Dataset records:
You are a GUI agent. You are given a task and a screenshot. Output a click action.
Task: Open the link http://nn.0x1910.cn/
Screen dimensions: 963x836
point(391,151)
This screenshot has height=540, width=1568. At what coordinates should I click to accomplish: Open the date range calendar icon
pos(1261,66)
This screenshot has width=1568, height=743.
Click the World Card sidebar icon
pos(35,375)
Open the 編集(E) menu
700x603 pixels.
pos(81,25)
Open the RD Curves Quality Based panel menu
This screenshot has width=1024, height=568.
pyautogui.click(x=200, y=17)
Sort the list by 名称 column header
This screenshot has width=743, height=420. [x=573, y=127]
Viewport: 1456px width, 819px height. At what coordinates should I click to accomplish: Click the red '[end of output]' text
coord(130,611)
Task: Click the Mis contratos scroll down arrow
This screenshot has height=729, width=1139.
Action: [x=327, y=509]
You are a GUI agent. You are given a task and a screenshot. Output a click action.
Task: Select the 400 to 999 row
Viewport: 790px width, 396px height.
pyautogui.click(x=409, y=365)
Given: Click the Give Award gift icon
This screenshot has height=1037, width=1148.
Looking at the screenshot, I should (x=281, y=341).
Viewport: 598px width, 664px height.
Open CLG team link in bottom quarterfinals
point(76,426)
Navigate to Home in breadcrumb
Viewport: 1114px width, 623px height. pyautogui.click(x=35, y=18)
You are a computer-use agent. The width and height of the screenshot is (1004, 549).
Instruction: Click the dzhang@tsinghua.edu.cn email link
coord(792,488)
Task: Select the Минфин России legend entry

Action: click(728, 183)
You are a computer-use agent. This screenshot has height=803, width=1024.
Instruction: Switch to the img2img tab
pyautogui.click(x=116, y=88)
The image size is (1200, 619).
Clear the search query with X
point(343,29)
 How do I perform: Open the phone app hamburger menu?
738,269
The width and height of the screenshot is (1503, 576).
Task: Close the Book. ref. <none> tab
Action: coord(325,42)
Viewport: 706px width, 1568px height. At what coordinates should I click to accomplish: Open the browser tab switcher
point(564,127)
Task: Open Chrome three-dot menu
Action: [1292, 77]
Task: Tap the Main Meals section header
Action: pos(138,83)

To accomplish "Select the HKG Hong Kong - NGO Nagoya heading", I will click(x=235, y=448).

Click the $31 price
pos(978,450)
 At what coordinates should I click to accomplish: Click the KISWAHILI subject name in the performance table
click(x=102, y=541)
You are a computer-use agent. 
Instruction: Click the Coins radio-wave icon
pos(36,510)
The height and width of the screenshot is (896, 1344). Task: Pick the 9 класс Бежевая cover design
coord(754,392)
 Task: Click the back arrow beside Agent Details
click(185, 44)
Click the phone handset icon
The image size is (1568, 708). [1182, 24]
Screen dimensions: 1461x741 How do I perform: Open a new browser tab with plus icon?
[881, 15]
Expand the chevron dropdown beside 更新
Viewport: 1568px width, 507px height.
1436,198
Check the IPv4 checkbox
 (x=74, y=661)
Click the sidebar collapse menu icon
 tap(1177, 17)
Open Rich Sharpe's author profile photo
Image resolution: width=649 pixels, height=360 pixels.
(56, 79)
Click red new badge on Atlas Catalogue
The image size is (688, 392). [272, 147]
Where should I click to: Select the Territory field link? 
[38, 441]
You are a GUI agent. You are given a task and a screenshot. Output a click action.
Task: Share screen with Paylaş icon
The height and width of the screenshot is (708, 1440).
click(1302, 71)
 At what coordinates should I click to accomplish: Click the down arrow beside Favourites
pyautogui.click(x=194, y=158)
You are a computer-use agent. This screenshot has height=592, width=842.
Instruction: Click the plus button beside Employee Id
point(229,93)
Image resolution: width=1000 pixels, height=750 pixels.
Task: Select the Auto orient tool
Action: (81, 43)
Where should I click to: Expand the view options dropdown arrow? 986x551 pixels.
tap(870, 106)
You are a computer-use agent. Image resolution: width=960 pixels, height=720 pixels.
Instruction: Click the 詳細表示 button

■ **EXERCISE DETAILS**:
Please transcribe all of the data above exactly.

■ **SOLUTION TO THIS PROBLEM**:
You are a GUI agent. You are given a task and a screenshot. Output a click action.
Task: Open the link http://nn.0x1910.cn/
Screen dimensions: 963x836
point(391,151)
This screenshot has height=540, width=1568. At what coordinates should I click to accomplish: Open the date range calendar icon
pos(1261,66)
This screenshot has width=1568, height=743.
Click the World Card sidebar icon
pos(35,375)
Open the 編集(E) menu
700x603 pixels.
pos(81,25)
Open the RD Curves Quality Based panel menu
This screenshot has width=1024, height=568.
pyautogui.click(x=200, y=17)
Sort the list by 名称 column header
This screenshot has width=743, height=420. [x=573, y=127]
Viewport: 1456px width, 819px height. At what coordinates should I click to accomplish: Click the red '[end of output]' text
coord(130,611)
Task: Click the Mis contratos scroll down arrow
This screenshot has height=729, width=1139.
Action: [x=327, y=509]
You are a GUI agent. You are given a task and a screenshot. Output a click action.
Task: Select the 400 to 999 row
Viewport: 790px width, 396px height.
pyautogui.click(x=409, y=365)
Given: Click the Give Award gift icon
This screenshot has height=1037, width=1148.
Looking at the screenshot, I should (x=281, y=341).
Viewport: 598px width, 664px height.
Open CLG team link in bottom quarterfinals
point(76,426)
Navigate to Home in breadcrumb
Viewport: 1114px width, 623px height. pyautogui.click(x=35, y=18)
You are a computer-use agent. The width and height of the screenshot is (1004, 549).
Instruction: Click the dzhang@tsinghua.edu.cn email link
coord(792,488)
Task: Select the Минфин России legend entry

Action: click(728, 183)
You are a computer-use agent. This screenshot has height=803, width=1024.
Instruction: Switch to the img2img tab
pyautogui.click(x=116, y=88)
The image size is (1200, 619).
Clear the search query with X
point(343,29)
 How do I perform: Open the phone app hamburger menu?
738,269
The width and height of the screenshot is (1503, 576).
Task: Close the Book. ref. <none> tab
Action: coord(325,42)
Viewport: 706px width, 1568px height. At what coordinates should I click to accomplish: Open the browser tab switcher
point(564,127)
Task: Open Chrome three-dot menu
Action: [1292, 77]
Task: Tap the Main Meals section header
Action: pos(138,83)

To accomplish "Select the HKG Hong Kong - NGO Nagoya heading", I will click(x=235, y=448).

Click the $31 price
pos(978,450)
 At what coordinates should I click to accomplish: Click the KISWAHILI subject name in the performance table
click(x=102, y=541)
You are a computer-use agent. 
Instruction: Click the Coins radio-wave icon
pos(36,510)
The height and width of the screenshot is (896, 1344). Task: Pick the 9 класс Бежевая cover design
coord(754,392)
 Task: Click the back arrow beside Agent Details
click(185, 44)
Click the phone handset icon
The image size is (1568, 708). [1182, 24]
Screen dimensions: 1461x741 How do I perform: Open a new browser tab with plus icon?
[881, 15]
Expand the chevron dropdown beside 更新
Viewport: 1568px width, 507px height.
1436,198
Check the IPv4 checkbox
 (x=74, y=661)
Click the sidebar collapse menu icon
 tap(1177, 17)
Open Rich Sharpe's author profile photo
Image resolution: width=649 pixels, height=360 pixels.
(56, 79)
Click red new badge on Atlas Catalogue
The image size is (688, 392). [272, 147]
Where should I click to: Select the Territory field link? 
[38, 441]
You are a GUI agent. You are given a task and a screenshot. Output a click action.
Task: Share screen with Paylaş icon
The height and width of the screenshot is (708, 1440).
click(1302, 71)
 At what coordinates should I click to accomplish: Click the down arrow beside Favourites
pyautogui.click(x=194, y=158)
You are a computer-use agent. This screenshot has height=592, width=842.
Instruction: Click the plus button beside Employee Id
point(229,93)
Image resolution: width=1000 pixels, height=750 pixels.
Task: Select the Auto orient tool
Action: (81, 43)
Where should I click to: Expand the view options dropdown arrow? 986x551 pixels.
tap(870, 106)
You are a computer-use agent. Image resolution: width=960 pixels, height=720 pixels.
Instruction: Click the 詳細表示 button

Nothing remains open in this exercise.